SELECTED EXTRACT:
※ ※ ※

It's emerged Daesh is using female jihadists to carry out suicide attacks in western Libya. Three women have been killed in the past week in the city of Sabratha, according to Taher-al-Gharabi, head of its military council.
Mr Gharabi told London newspaper The Times: "Several female operatives have been killed [this week] fighting alongside men. One of them tried to blow herself up, wearing an explosive vest". At least seven other female jihadists, believed to be Tunisian are in custody.
Hussain al-Thwadi, mayor of Sbratha, a coastal city east of the capitol, Tripoli, told The Times:
"The women mostly handle the logistics of the battle but they are also fighting."
It's thought that this is the first time women who belong to Daesh have taken up combat roles, female jihadists are usually assigned to police positions — although the presence of Daesh militants in Libya is nothing new.
The US and France have been pushing for military action since January to stop the extremists taking over more of the country's oil fields and now western allies are discussing the potential for airstrikes and Special Forces operations in Libya against Daesh.
"A training team of some 20 troops from the 4th infantry Brigade is now moving to Tunisia to help to counter illegal cross-border movement from Libya in support of the Tunisian authorities," defense secretary Michael Fallon told Parliament in London on Monday 29 February.
"I…am extremely concerned about the proliferation of Daesh along the Libyan coastline, which is why we have been urgently assisting the formation of a new Libyan government," Fallon said.
However, western allies have been accused of contributing to the lawlessness of Libya in the first place after failing to form a unity government after the NATO-led invasion overthrew Muammar Gaddafi and the country descended into chaos.
Civil war has been raging between rival tribal militia groups leaving Libya open to exploitation by Daesh. But plans by western allies to counter the presence of Daesh continue to be thwarted by the failure of the formation of a United Nations-backed unity government.
"Before taking any military action in Libya, we would seek an invitation from the new Libyan Government," Britain's defense secretary Michael Fallon told Parliament, adding that Britain was not currently planning to deploy ground troops in Libya in combat roles.
Last June, Daesh gunmen attacked a beach at a hotel resort in Tunisia, killing 30 British tourists.
Meanwhile, Tunisia's government supports plans — in principle — for German forces to train the country's troops from neighboring Libya to fight Daesh.

※ ※ ※

INFORMATION PROVIDED:
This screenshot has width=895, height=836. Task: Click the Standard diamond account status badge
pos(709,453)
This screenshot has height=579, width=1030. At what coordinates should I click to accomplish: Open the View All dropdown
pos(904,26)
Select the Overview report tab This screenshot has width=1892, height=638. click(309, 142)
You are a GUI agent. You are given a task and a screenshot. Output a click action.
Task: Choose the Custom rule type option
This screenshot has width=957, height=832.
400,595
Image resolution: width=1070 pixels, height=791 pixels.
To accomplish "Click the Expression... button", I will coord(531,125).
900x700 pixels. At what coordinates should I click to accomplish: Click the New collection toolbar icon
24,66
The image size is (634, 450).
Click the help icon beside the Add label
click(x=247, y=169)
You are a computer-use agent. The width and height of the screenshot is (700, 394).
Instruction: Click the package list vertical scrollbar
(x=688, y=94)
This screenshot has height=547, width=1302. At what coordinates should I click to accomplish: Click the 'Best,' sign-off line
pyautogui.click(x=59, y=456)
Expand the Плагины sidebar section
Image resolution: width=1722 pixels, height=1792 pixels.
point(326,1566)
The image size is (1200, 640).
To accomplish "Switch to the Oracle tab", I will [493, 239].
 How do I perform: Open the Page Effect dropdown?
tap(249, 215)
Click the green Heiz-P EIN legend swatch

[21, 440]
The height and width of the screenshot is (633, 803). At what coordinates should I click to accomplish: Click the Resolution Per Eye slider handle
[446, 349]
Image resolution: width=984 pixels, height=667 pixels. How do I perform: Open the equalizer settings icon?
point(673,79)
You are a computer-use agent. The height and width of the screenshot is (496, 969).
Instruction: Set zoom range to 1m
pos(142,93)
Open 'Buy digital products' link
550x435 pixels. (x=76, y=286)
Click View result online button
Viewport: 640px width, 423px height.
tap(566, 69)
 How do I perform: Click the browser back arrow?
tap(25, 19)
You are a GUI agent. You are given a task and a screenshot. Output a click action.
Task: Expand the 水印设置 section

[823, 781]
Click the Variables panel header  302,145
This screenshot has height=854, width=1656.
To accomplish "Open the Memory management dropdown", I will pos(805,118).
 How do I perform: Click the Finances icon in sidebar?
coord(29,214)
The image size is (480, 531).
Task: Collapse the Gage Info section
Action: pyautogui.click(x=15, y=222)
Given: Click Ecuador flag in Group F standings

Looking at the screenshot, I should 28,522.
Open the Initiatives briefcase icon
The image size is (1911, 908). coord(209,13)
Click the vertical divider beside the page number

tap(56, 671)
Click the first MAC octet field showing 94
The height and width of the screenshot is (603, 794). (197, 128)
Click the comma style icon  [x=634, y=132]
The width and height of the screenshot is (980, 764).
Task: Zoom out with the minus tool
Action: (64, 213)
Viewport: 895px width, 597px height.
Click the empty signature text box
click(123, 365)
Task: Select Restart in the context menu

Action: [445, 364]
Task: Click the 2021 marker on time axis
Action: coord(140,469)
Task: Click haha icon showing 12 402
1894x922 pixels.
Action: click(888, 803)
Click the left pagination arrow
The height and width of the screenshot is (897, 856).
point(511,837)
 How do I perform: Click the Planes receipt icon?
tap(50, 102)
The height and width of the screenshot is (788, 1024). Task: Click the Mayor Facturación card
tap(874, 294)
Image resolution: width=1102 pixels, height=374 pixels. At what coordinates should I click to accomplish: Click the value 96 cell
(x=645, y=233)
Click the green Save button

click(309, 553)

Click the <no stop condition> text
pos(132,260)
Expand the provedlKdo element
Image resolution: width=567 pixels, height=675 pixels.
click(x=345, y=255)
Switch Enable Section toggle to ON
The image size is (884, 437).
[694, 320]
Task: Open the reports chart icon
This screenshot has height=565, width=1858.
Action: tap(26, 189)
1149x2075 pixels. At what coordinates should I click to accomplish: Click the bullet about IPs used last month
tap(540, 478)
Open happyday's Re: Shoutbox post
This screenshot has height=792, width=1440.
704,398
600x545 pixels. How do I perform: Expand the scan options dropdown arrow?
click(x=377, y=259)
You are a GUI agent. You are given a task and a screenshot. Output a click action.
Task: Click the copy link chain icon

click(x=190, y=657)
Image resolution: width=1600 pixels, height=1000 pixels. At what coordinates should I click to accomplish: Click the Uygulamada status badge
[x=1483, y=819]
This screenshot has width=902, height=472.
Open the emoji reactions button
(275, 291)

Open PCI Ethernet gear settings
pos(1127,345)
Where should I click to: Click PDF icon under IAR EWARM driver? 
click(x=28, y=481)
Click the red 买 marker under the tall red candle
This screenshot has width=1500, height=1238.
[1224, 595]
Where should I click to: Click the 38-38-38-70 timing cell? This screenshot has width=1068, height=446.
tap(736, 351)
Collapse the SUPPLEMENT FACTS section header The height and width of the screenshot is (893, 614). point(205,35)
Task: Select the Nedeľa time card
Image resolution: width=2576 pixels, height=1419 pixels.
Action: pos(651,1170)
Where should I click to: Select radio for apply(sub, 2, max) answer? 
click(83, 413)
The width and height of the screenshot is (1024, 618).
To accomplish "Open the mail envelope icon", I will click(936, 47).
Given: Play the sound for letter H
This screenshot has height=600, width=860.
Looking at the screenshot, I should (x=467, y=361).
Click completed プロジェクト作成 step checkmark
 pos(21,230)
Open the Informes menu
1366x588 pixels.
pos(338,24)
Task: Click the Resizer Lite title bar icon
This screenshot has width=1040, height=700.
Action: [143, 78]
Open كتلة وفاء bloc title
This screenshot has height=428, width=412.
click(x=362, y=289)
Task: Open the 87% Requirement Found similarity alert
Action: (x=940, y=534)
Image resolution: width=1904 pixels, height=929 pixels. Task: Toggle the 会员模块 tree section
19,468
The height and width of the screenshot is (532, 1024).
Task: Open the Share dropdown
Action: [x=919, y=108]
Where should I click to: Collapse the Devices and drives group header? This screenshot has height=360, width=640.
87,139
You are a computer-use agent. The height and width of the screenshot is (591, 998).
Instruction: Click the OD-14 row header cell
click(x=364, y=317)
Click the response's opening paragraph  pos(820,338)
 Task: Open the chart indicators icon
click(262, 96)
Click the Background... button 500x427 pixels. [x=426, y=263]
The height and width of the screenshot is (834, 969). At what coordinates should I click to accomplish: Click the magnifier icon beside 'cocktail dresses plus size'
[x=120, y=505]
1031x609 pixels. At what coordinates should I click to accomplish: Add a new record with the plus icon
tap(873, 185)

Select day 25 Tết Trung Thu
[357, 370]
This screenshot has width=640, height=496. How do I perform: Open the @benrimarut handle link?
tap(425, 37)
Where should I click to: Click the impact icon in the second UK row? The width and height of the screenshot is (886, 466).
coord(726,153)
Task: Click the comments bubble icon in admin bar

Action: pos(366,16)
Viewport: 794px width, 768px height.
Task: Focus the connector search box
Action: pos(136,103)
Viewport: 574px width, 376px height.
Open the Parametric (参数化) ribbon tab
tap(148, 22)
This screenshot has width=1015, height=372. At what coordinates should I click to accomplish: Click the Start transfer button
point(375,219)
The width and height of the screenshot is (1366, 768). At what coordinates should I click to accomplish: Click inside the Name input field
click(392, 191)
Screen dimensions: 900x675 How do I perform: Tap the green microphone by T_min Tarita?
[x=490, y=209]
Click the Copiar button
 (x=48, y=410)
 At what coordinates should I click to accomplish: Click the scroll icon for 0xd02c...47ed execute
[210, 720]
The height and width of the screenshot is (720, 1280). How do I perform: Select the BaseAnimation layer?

※ ※ ※

REQUIREMENT: Please copy the stretch from "It's thought that" through "is nothing new." in the article above about female Daesh fighters in Libya, word for word.

ANSWER AREA:
It's thought that this is the first time women who belong to Daesh have taken up combat roles, female jihadists are usually assigned to police positions — although the presence of Daesh militants in Libya is nothing new.